• @M36:

    BTW- The stupidest people in the nation live in Connecticut, I know, I lived there.

    You said it. I didn’t.


  • Damn, I wonder how much my alleged 165 brought up the IQ average of North Carolina when I moved here???  LOL

    As for that average income thing… that HAS to be per resident, not per wage earner.  As a result, New England would rate higher on income due to an aging population (more adults, fewer children) while the sunbelt would be averaged down due to kids being thrown into the mix.  The “Graying of America” is hitting New England far harder than elsewhere (thus Pennsylvania has a lottery that benefits ‘Senior Citizens’ while southern states have lotteries to benefit ‘education’)

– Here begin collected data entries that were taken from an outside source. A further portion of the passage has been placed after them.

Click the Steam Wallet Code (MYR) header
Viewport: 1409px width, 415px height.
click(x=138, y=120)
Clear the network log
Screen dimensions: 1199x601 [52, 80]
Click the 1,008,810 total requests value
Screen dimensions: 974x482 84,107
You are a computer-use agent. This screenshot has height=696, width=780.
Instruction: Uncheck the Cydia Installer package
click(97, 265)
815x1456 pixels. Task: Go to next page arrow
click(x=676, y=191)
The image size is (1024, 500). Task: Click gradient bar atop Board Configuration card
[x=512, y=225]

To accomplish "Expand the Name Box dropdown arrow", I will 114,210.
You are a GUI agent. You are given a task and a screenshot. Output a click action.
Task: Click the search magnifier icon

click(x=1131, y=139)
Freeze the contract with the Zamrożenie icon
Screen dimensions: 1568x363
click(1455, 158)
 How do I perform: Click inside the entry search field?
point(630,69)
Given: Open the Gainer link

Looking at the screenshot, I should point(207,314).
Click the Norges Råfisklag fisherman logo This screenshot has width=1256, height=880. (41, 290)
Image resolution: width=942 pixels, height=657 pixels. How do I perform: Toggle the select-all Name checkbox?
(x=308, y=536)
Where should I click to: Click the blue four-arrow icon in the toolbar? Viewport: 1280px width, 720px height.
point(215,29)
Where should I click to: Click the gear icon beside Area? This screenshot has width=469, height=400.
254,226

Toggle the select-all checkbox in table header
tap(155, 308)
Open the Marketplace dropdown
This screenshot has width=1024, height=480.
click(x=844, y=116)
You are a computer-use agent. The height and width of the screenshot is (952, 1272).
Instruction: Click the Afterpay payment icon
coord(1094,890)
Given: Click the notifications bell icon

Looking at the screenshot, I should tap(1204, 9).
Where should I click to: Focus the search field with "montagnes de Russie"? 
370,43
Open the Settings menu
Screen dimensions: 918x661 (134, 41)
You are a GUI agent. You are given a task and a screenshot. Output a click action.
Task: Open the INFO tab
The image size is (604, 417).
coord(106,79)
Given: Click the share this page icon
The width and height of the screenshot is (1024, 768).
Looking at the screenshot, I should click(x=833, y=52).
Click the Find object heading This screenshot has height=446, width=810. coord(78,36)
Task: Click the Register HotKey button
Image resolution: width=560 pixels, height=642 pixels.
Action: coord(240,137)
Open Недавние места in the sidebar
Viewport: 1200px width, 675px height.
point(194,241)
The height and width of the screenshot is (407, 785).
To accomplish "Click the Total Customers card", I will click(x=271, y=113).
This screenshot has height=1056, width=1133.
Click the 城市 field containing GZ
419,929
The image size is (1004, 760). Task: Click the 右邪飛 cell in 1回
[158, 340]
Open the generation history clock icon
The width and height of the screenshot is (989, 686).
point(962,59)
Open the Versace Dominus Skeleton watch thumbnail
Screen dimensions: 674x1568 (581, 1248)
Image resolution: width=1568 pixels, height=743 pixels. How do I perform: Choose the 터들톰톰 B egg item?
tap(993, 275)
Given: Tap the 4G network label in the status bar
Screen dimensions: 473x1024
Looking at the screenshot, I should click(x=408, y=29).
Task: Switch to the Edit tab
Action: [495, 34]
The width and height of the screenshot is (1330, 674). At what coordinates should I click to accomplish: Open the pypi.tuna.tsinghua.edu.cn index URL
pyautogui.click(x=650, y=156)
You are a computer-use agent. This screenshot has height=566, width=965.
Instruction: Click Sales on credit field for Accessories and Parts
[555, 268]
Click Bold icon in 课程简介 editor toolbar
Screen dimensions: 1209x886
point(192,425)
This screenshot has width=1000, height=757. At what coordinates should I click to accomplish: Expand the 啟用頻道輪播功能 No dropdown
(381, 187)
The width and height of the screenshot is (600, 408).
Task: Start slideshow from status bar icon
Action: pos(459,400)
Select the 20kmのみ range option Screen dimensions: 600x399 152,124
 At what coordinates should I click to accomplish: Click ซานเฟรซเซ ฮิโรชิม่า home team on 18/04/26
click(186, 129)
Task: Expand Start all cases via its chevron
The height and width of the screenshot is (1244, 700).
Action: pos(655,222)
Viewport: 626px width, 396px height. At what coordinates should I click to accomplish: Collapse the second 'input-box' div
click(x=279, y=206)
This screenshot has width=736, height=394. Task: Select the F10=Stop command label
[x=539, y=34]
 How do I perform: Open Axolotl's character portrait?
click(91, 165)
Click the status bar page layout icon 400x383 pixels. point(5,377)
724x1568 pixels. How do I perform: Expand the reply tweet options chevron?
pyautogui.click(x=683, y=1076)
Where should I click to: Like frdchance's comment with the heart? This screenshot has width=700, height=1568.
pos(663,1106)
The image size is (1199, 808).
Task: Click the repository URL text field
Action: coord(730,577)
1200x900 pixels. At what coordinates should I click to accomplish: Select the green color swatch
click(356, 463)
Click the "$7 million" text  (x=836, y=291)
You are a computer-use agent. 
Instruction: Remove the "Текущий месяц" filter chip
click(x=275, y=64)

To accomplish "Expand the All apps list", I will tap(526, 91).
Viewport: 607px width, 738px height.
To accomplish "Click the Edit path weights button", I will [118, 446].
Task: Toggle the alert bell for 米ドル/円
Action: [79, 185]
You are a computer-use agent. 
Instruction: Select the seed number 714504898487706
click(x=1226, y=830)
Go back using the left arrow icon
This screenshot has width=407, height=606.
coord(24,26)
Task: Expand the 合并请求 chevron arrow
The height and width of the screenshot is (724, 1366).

    And… um… Where do the Badnarik voters fall on that IQ/Income scale?  Curious, since that is who I voted for in '04.


  • I don’t doubt this as fact for an instant.  I moved to TN 2 years ago and it astounds me how moronic these inbred white trash rednecks are.  I knew a lot of dumb people in IL., but nothing compared to here.

    As with everything, I don’t mean everyone.  Both sides of the political spectrum has their idiots.  Down here they don’t like dem Homosexools and kneegrows.  Up north you have people who firmly believe that AIDS was invented by our government.  :-o

    That being said you are missing a very important point which makes the IQ/voting thing almost irrelevant, stupid people don’t vote.  Some do granted, but the 1/2 of the population that doesn’t vote I bet you can find a lot of where these numbers come from.  Do a poll of IQ with voters and I think the results will be much different.

    Lord knows there is a TON of white trash down here who if brains were dynamite they couldn’t blow their nose.  They bring down the numbers, but I bet they don’t vote either.  Which to me is a good thing since most are on welfare and would vote democrat anyway.


  • Damn, I wonder how much my alleged 165

    Wtf are you some kind of genius, Ike?


  • They could have done the IQ tests in Spanish.

    I think Spanish speakers have a greater tendency to vote for one who they can directly communicate with.


  • @trihero:

    Damn, I wonder how much my alleged 165

    Wtf are you some kind of genius, Ike?

    Supposedly.  Well… “Gifted” was the phrase that was always used…


  • They could have done the IQ tests in Spanish

    Thats very funny… good use of latent sarcasm!


  • Does it matter IL?  I mean folks claim that IQ tests favor WASP’s anyway… so translating them to Spanish not likely to do much good :-P


  • Intelligence is overrated anyway, IMO.Â

    To mirror one of Chengora’s points, what good is it for the genius who can compose entire symphonies in his head, but is unable to balance his checkbook?  Which skill really indicates the more intelligent individual?

    Another point from personal experience, when I was in college I also saw many brilliant students flunk out, or otherwise do poorly, not because they could not understand the material, but simply because they did not have the discipline to do the studying, the homework required, or even go to class.  Certainly they were disadvantaged on the tests, having missed the lectures where the professor would say "this will be on the test."  And missing the pop quizes because they were not in class didn’t help them either.  Intelligence is useless without discipline and hard work.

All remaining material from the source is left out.